Work item:
Without the images, set down each entry exactly.

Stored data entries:
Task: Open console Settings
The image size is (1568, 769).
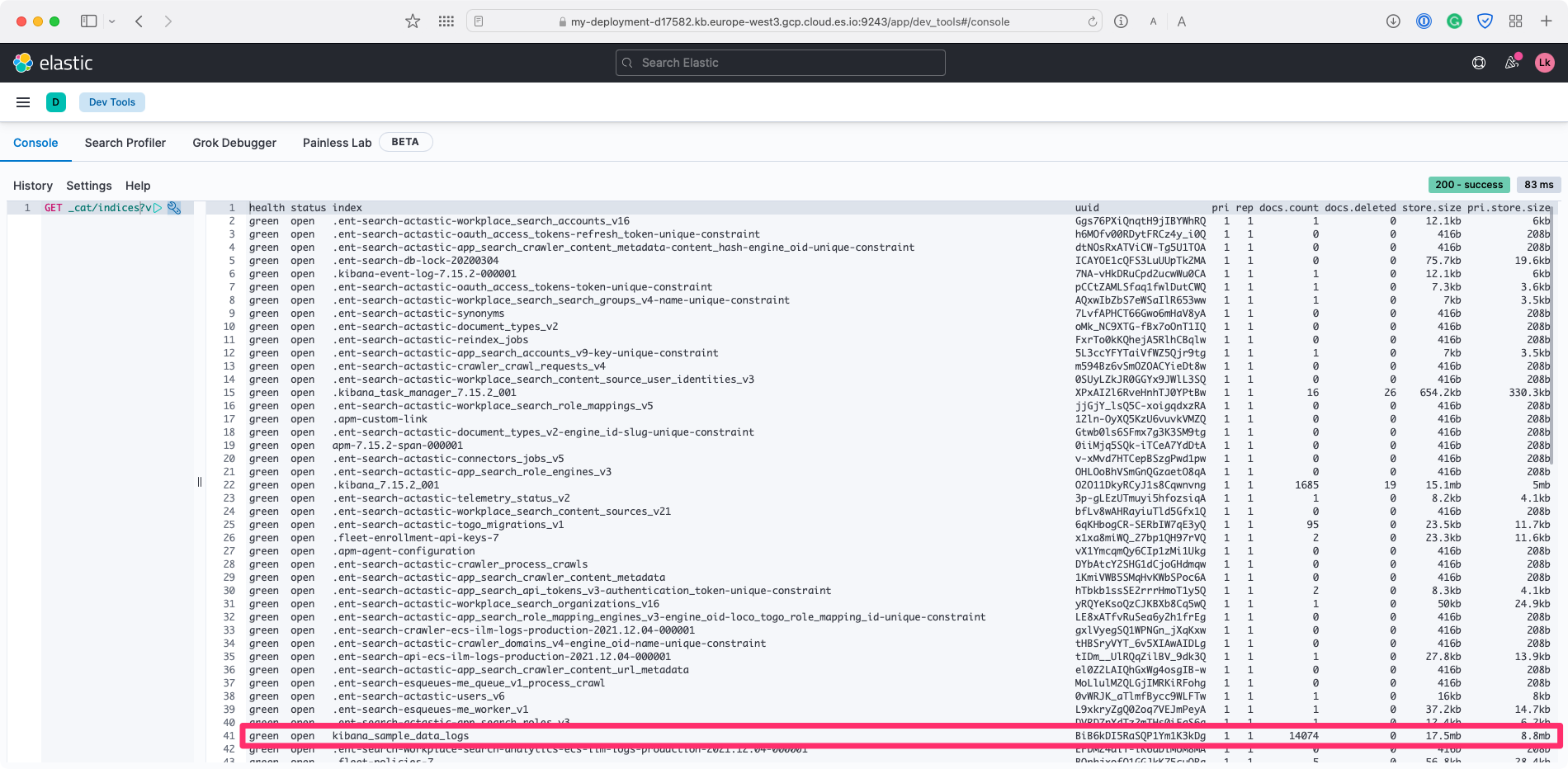Action: coord(89,186)
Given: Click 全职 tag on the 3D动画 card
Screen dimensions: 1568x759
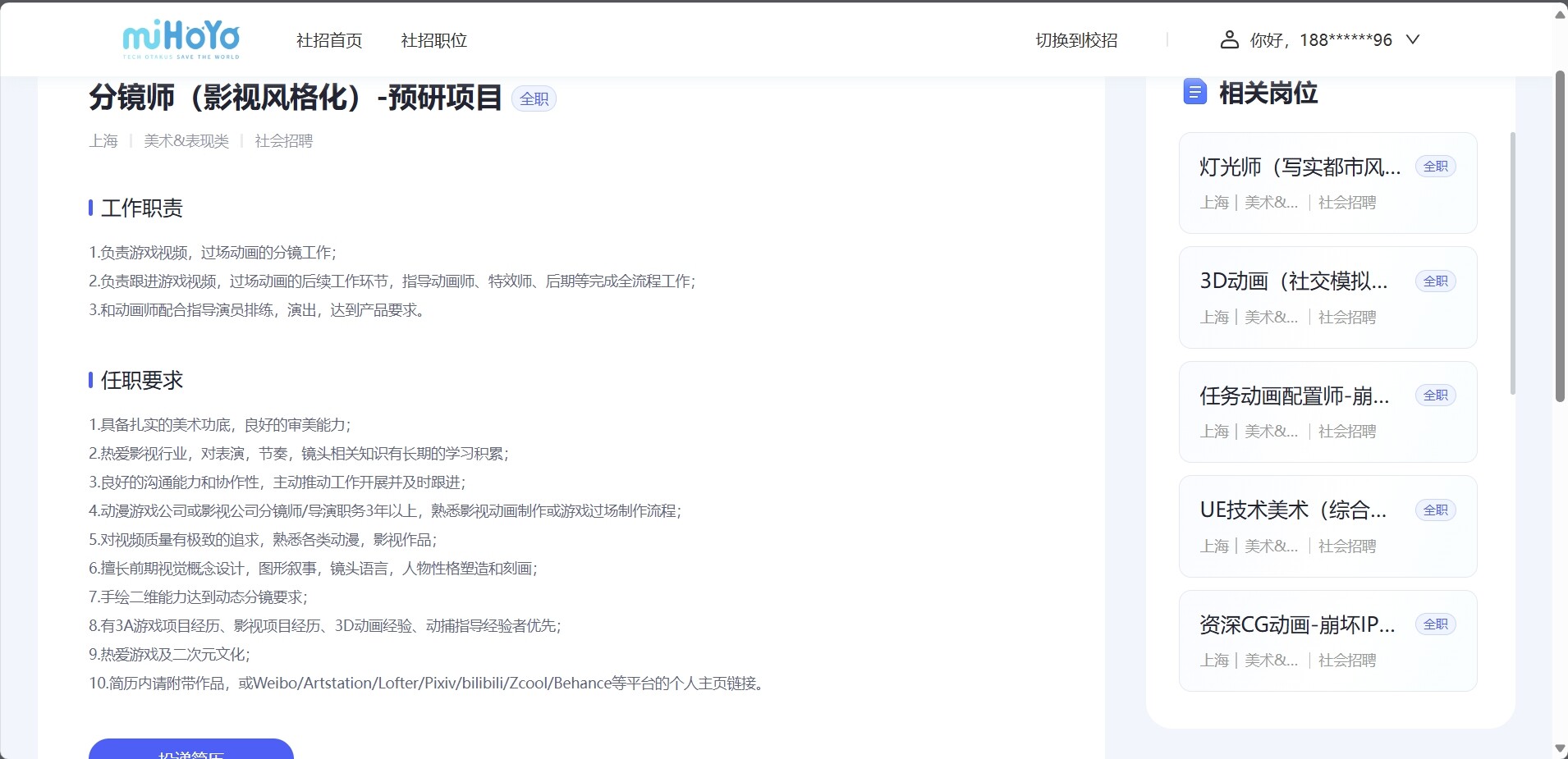Looking at the screenshot, I should [x=1435, y=281].
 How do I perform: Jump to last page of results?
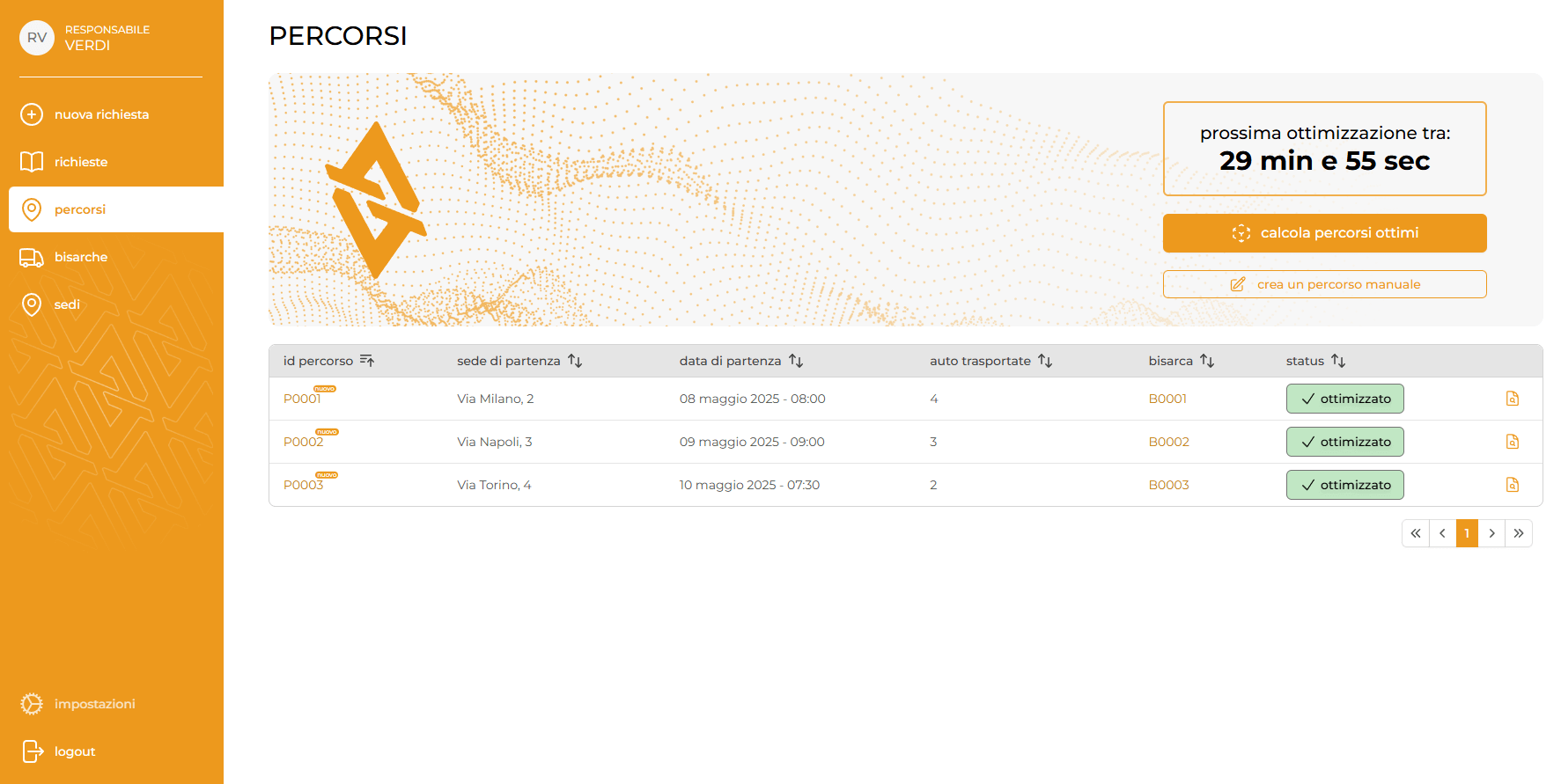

Response to the exercise:
Task: Open console Settings
The image size is (1568, 769).
Action: coord(89,186)
Given: Click 全职 tag on the 3D动画 card
Screen dimensions: 1568x759
Looking at the screenshot, I should [x=1435, y=281].
 How do I perform: Jump to last page of results?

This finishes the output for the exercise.